= Aim of the exercise =
Reproduce, with no changes, the lines of the records below that run from the line containing "Switch ICD-10 search mode to Chapter" through the line containing "coord(410,386)", including both of those lines.

= Element and text position data records =
==================================================

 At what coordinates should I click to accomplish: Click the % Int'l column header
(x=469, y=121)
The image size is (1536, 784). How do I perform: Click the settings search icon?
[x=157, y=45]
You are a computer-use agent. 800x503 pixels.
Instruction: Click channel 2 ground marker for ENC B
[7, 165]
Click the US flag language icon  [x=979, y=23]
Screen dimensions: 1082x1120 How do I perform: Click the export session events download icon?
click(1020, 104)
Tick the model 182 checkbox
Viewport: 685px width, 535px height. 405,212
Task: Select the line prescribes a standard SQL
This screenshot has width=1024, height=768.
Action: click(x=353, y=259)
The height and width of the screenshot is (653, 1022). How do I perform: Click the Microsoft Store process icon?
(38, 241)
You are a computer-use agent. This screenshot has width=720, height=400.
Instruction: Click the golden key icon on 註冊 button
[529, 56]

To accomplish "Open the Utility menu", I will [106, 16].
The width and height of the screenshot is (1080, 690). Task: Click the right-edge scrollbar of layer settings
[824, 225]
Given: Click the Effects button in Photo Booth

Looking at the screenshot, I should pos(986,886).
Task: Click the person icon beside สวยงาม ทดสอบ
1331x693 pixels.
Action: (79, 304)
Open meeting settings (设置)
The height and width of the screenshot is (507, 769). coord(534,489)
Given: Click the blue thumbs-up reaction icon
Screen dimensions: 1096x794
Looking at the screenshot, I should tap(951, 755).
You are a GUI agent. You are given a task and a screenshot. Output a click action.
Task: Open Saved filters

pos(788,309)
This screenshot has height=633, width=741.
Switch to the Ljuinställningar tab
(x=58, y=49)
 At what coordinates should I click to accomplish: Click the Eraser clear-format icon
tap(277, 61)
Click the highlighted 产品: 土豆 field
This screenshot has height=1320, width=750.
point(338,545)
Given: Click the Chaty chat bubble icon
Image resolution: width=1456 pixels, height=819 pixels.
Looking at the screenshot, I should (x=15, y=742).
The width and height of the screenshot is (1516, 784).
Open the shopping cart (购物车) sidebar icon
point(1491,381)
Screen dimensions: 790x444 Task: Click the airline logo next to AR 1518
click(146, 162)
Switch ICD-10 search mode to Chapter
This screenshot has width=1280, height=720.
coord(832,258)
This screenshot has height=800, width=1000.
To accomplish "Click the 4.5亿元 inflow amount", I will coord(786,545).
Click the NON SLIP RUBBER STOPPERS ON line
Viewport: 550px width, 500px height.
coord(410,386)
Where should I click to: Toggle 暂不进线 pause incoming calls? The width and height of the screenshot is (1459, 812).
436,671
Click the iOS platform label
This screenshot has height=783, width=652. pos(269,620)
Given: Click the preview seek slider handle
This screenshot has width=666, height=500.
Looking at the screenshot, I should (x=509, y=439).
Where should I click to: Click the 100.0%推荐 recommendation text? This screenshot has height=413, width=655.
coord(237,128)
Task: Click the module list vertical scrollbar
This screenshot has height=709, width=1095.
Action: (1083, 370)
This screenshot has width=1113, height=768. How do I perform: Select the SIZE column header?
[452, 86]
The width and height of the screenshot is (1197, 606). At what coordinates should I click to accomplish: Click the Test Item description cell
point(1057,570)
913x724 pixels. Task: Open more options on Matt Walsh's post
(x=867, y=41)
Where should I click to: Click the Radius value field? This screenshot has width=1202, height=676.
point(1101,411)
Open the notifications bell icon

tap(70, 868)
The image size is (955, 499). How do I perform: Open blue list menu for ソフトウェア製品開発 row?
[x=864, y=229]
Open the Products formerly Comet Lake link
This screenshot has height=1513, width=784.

==================================================

= The answer =
Switch ICD-10 search mode to Chapter
This screenshot has width=1280, height=720.
coord(832,258)
This screenshot has height=800, width=1000.
To accomplish "Click the 4.5亿元 inflow amount", I will coord(786,545).
Click the NON SLIP RUBBER STOPPERS ON line
Viewport: 550px width, 500px height.
coord(410,386)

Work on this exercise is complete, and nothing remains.